* [Reading passage]
------------
The cross-disciplinary research team plans to fight gastrointestinal illness through tactics invisible to the naked eye, by developing an army of genetically engineered bacteria designed to sense, report and combat harmful microbial invaders.
A grant from the Defense Advanced Research Projects Agency (DARPA), for up to $4.7 million dollars over the course of the work, will support the efforts of the project’s co-principal investigators Wyss Core Faculty member Pamela Silver, Ph.D., and Wyss Senior Staff Scientist Jeffrey Way, Ph.D., who will team up with Wyss Founding Director Donald Ingber, M.D., Ph.D.
Silver, who is also Professor in the Department of Systems Biology at Harvard Medical School, explained:
“Travelers’ illness is a huge problem for the military too. There are lots of troops who are down for a period of time upon deployment overseas which has implications for safety and strategy- especially in the most severe cases when troops must be returned home for treatment.”
------------
* [Directions]
1. List every person named in the passage on engineered gut bacteria.
2. Resume the passage on engineered gut bacteria after its last sentence and continue it.
------------
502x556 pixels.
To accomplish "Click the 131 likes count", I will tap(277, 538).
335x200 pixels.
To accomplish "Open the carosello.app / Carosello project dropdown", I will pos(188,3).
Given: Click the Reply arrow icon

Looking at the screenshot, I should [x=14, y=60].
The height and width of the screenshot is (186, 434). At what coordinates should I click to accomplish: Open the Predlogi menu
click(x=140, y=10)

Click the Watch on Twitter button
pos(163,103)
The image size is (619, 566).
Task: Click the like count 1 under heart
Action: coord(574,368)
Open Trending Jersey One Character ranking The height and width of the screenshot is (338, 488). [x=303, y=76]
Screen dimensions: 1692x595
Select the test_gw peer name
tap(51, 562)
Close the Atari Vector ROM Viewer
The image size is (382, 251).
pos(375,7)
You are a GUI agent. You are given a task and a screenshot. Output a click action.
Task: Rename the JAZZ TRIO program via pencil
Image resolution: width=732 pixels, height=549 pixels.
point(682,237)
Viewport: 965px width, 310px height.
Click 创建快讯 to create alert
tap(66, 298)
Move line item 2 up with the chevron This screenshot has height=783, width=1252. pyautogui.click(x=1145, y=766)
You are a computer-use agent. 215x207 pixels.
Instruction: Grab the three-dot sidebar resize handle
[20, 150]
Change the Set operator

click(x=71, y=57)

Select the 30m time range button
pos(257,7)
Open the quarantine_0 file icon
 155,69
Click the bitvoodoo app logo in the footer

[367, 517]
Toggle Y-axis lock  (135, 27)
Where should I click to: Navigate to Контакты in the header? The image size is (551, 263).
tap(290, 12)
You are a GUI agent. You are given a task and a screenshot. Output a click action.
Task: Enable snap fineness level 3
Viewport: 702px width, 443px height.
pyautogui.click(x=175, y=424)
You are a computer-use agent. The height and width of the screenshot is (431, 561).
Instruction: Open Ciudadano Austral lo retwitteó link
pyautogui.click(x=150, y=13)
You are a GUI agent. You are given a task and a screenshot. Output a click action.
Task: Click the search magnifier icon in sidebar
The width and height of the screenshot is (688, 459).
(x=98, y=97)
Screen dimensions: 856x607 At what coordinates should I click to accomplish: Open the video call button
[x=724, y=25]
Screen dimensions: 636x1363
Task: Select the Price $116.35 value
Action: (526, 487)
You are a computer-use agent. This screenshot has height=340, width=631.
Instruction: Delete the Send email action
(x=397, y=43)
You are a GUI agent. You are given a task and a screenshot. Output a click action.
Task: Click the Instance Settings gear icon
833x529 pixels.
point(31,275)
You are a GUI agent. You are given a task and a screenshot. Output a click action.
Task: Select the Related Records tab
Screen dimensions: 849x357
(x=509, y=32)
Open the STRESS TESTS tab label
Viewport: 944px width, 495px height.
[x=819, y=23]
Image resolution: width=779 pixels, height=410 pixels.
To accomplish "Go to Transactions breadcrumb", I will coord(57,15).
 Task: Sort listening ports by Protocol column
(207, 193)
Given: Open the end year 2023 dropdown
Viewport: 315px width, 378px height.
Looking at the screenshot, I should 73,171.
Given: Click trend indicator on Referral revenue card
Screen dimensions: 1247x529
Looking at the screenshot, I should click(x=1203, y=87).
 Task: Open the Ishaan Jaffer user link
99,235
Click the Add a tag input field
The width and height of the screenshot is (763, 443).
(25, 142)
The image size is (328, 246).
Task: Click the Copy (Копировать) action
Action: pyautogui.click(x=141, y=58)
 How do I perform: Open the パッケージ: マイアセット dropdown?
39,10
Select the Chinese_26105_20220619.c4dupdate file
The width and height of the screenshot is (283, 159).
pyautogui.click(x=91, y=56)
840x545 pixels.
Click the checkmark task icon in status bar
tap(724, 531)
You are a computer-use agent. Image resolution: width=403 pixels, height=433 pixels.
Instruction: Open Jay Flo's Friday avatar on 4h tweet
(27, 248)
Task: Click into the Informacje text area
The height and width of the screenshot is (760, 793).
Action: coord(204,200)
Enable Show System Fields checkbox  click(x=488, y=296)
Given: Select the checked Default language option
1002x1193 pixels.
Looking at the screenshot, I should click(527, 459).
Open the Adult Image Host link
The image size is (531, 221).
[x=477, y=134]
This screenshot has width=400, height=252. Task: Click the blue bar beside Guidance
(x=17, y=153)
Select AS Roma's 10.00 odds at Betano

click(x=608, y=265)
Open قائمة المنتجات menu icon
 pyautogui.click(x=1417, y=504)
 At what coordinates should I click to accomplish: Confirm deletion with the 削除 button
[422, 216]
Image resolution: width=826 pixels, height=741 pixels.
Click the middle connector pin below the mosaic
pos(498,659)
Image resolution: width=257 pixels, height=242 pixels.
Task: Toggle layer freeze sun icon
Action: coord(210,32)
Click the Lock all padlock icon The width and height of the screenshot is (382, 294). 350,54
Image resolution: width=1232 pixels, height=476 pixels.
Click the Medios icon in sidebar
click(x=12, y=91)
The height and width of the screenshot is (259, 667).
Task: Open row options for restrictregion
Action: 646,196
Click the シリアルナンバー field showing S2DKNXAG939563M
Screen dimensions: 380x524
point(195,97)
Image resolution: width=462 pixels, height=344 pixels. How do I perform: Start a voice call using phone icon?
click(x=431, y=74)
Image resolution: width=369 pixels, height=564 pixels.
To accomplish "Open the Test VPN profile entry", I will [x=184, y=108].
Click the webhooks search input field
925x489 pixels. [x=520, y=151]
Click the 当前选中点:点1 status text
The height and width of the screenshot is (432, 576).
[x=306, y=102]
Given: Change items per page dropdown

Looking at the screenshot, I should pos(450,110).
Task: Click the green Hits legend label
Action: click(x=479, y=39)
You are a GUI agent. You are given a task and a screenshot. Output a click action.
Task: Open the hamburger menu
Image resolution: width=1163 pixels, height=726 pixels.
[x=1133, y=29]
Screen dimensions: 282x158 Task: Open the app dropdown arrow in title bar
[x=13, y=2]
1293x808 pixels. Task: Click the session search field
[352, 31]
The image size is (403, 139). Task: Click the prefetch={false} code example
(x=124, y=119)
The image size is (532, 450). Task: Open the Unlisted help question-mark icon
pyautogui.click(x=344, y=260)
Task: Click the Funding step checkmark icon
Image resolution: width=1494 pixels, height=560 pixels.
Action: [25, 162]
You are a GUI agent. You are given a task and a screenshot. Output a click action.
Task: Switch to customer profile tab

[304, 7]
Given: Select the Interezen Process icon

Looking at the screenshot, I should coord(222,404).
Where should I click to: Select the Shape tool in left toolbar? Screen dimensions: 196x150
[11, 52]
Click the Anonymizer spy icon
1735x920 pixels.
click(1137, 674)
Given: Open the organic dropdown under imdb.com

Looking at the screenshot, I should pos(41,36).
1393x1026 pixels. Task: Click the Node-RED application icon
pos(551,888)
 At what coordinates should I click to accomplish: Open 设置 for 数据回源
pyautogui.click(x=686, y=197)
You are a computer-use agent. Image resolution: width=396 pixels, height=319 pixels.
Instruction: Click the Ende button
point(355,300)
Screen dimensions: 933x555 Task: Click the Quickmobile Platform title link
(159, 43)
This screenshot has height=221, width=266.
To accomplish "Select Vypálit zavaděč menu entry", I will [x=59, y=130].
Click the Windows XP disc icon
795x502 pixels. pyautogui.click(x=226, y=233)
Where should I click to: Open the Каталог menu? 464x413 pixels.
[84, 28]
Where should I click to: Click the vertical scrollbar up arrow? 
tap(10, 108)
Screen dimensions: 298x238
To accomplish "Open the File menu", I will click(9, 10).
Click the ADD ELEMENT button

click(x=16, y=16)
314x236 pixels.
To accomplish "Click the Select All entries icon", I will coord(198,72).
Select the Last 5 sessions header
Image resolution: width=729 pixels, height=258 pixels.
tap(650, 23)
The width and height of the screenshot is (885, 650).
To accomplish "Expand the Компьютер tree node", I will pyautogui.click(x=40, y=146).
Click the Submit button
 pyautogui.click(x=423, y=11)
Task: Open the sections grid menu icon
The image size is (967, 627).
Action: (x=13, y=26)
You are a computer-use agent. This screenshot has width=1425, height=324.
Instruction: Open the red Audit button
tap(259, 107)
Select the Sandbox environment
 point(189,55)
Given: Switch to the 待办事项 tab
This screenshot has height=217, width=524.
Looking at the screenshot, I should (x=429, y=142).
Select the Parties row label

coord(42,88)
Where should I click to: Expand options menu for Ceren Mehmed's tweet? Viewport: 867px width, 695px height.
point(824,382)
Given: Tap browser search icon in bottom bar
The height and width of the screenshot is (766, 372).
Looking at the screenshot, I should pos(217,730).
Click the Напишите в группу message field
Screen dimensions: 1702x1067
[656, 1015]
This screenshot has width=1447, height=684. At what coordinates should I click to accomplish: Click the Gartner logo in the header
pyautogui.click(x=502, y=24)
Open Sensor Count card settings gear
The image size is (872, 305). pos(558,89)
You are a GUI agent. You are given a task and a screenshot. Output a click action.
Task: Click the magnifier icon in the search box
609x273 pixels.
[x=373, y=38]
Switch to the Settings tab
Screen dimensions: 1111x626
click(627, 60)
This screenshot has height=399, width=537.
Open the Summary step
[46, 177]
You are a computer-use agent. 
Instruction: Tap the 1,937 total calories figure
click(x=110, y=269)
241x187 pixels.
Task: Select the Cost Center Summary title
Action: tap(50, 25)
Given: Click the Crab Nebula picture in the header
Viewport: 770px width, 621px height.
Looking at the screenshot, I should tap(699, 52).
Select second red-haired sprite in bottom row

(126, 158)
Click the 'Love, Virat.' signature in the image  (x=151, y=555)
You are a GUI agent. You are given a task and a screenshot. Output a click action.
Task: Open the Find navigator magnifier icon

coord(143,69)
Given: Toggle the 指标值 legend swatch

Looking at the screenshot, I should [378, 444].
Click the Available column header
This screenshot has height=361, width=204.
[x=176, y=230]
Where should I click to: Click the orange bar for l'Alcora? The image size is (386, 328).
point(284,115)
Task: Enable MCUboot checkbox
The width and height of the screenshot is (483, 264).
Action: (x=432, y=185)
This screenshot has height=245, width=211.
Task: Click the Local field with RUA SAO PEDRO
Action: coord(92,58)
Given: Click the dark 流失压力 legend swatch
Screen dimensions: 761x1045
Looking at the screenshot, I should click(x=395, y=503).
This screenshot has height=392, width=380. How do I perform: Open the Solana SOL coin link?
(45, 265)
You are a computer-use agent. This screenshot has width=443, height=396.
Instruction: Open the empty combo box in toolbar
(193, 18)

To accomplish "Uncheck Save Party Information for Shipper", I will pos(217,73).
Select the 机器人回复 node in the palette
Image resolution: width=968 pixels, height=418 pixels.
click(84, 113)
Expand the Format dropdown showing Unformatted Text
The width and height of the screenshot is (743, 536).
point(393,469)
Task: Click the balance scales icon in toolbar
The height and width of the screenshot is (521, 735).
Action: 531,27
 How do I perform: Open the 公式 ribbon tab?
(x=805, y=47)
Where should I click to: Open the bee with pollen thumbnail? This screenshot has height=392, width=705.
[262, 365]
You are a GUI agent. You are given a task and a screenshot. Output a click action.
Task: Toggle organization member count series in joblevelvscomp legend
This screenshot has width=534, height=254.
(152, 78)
------------
* [Results of the tasks]
1. Pamela Silver, Jeffrey Way, Donald Ingber

2.
Synthetic Bacterial Soldiers
Silver and Way will hijack Nature’s own mechanisms to create genetically engineered bacteria that are programmed to identify and kill harmful pathogenic bacteria.
Building off their previous pioneering work, the synthetic bacteria will be engineered to detect the chemical signature given off by gastrointestinal inflammation. Then, once inflammation is detected, a series of genetic circuits in the synthetic bacteria will be triggered to attack invading bugs and restore healthy equilibrium in the gastrointestinal tract.
Taken in probiotic pill form, the microbial task force could potentially result in greatly reduced length of illness, returning military personnel and vacationers to their activities much sooner and with less chance of serious side effects.
Of course, what enters the gastrointestinal tract will eventually exit. This poses the challenge of keeping post-use probiotics from having unintended impact on the environment.
Silver and Way will design their microbes to work collaboratively, employing a consortia of engineered bacteria that are only activated in a specific environment and when triggered with specific chemical signals, such as the kind of environment only found inside an inflamed human gastrointestinal tract.
“The consortia effect will basically act as a fail-safe,” said Way. “It will block any unintended exchange of genetic information with species in the environment by preventing the probiotic consortia from being active and potent in any location outside of a human gut experiencing a specific kind of gastrointestinal inflammation.”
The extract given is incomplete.